*DATA FOR THIS TASK*:
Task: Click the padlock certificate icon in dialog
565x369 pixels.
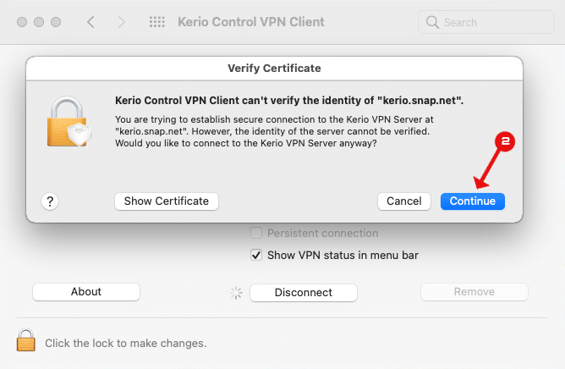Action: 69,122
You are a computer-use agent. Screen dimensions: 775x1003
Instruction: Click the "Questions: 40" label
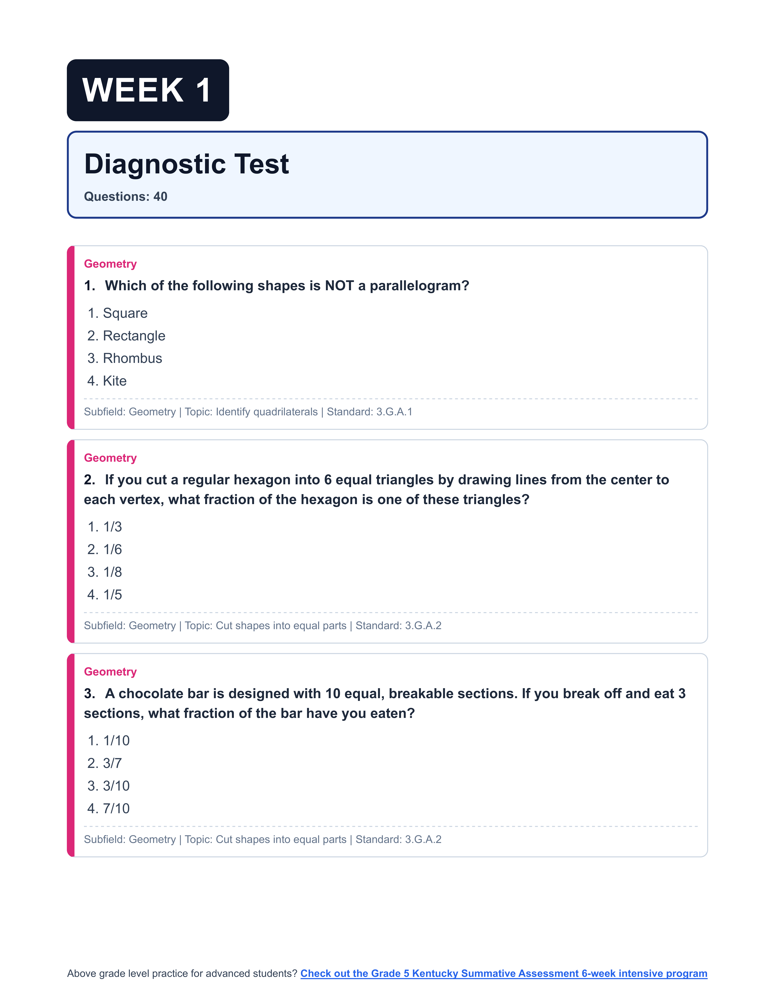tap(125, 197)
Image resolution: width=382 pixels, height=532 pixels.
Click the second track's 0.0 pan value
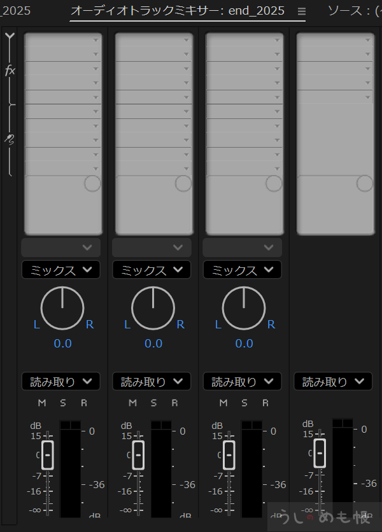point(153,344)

==

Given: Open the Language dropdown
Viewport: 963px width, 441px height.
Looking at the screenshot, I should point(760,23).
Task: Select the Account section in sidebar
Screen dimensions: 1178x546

*PROBLEM REQUIREMENTS*: Only the lines above from the one with "Given: Open the Language dropdown" through the one with "Screen dimensions: 1178x546" should be duplicated, character for character.

*YOUR SOLUTION*:
Given: Open the Language dropdown
Viewport: 963px width, 441px height.
Looking at the screenshot, I should point(760,23).
Task: Select the Account section in sidebar
Screen dimensions: 1178x546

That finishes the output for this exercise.